With the rise of residence hall burglaries since January, police officials and Housing and Residence Life are urging students to lock their doors.

“There’s been a lot of thefts, and it’s because people don’t lock their doors,” said Mandi Johnson, public information officer for campus police. “It’s mainly concentrated at the bottom of the Hill.”

Johnson said that every year it seems as if WKU experiences a rash of burglaries and thefts, but it’s usually at the end of the semester.

“Once people find out their doors are unlocked, they figure out it’s an easy way to steal stuff,” she said.

She said Pearce-Ford Tower is the hotspot of burglaries and thefts.

“The majority of crimes are crimes of opportunities,” Johnson said. “When more people are concentrated in one area, the crime rate goes up.”

Sometimes the burglaries are solved, she said. Sometimes police receive a tip, obtain a warrant for a room and find a stack of stolen laptops. After that, police run the serial numbers through a national database to determine whether or not the items were stolen goods.

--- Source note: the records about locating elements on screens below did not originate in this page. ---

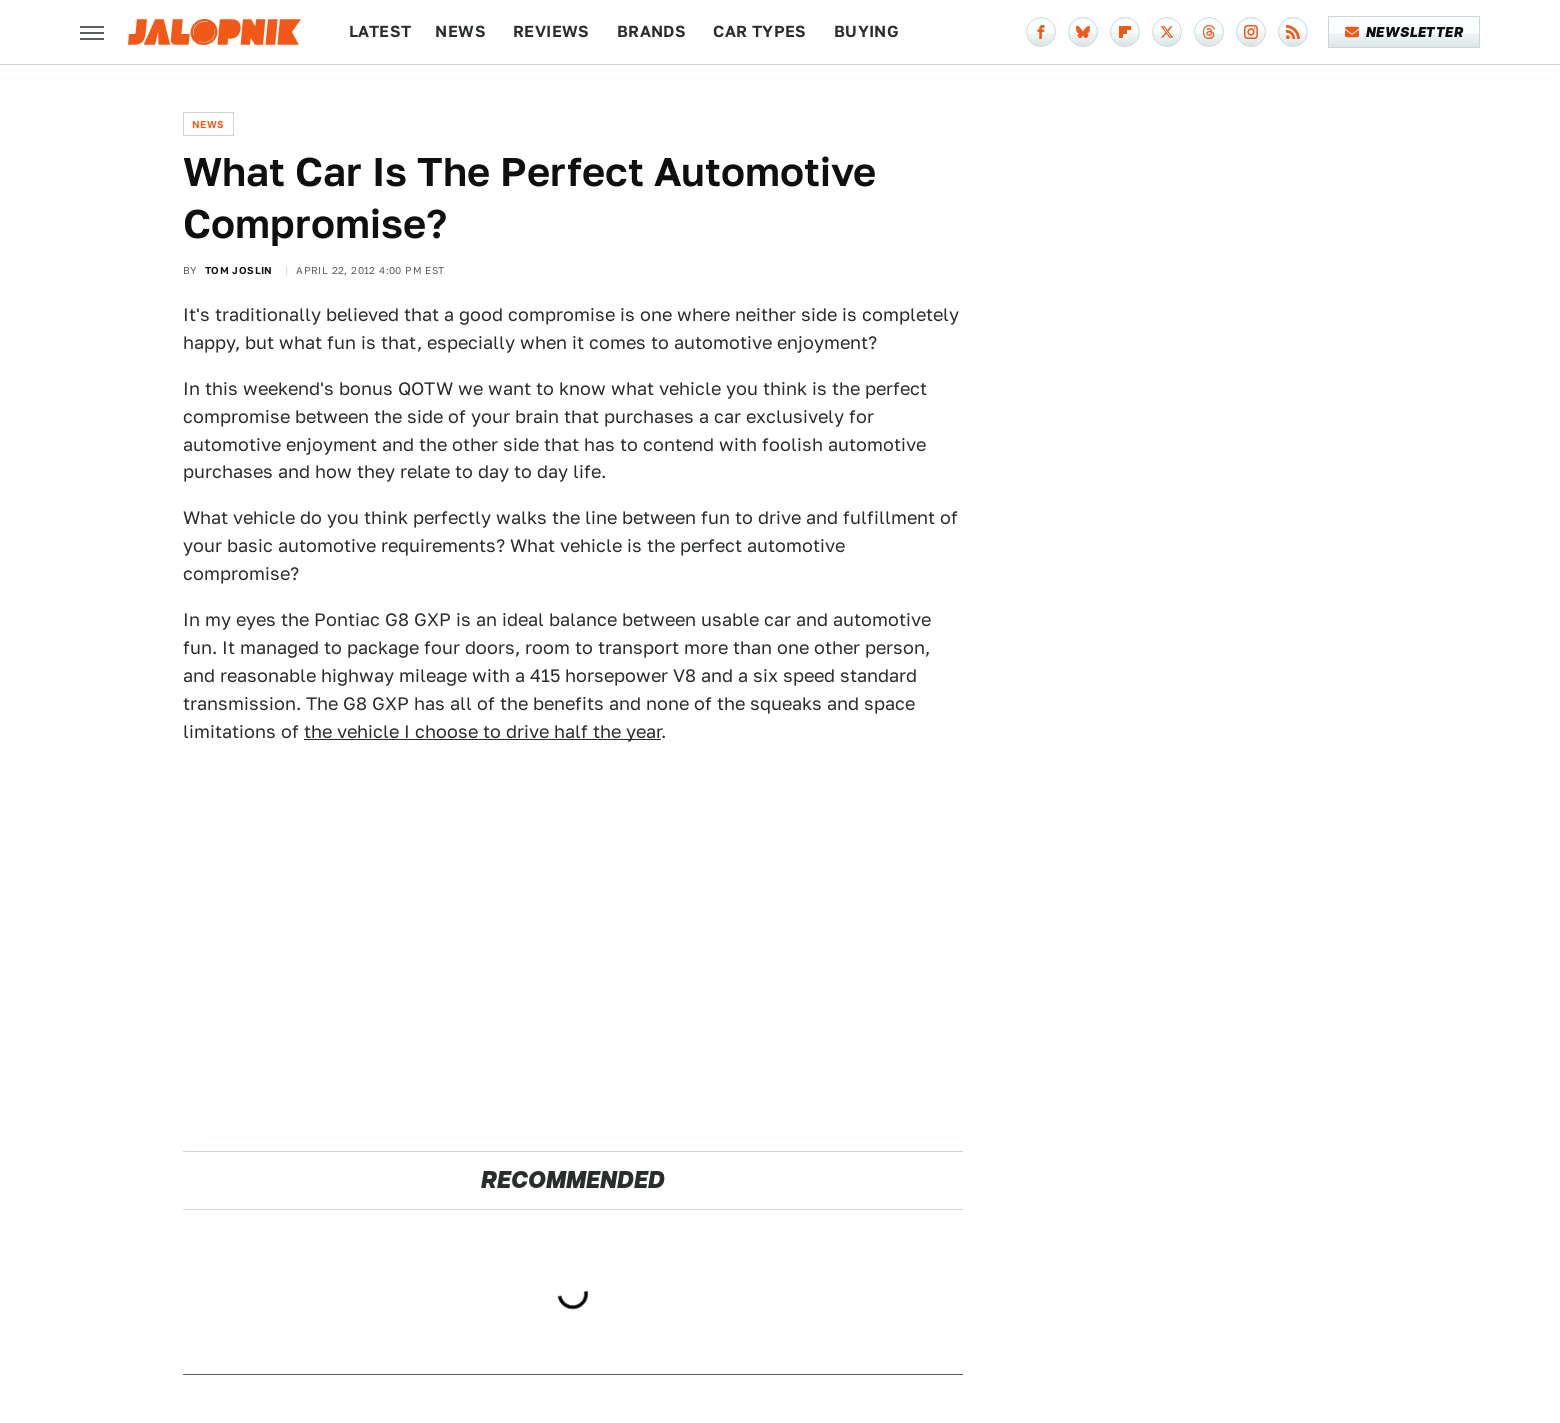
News (460, 31)
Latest (380, 31)
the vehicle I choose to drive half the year (482, 731)
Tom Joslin (239, 270)
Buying (866, 31)
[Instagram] (1251, 32)
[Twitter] (1167, 32)
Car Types (760, 31)
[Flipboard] (1125, 32)
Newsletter (1404, 32)
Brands (651, 31)
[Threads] (1209, 32)
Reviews (551, 31)
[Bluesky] (1083, 32)
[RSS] (1293, 32)
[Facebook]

Johnson advised students to keep dorm room and vehicle doors locked, to keep an eye on belongings and not to leave anything unattended.

“It’s been pretty calm until this rash of burglary started,” she said. “Students need to take responsibility for themselves and lock their doors.”

Johnson visits all of the University Experience classes, Academic Transitions Program panels and other events, stressing the need to lock doors, she said.

According to campus police records, in 2009, WKU experienced 79 burglaries, 71 burglaries in 2010,  33 burglaries in 2011, and so far in 2012 there have been 10.

“We’re way on our way to the 70s I’d say,” Johnson said.

Steve Briggs, assistant director of HRL, said the first question HRL asks a student after a burglary is, “Was your door locked?”

Like Johnson, he said he can’t stress enough the importance of keeping doors locked.

Briggs said in the next couple weeks News Channel 12 will be showing dorm safety tips to prevent thefts in dorms.

He said he encourages students to let HRL and the police know if they’ve become a victim of a burglary. He also encourages students to ask people who don’t look like they belong at their dorm why they are there.

Part of living on campus is learning responsibility and locking doors is part of it, he said.

“The lock mechanisms work just fine if the student uses them,” he said.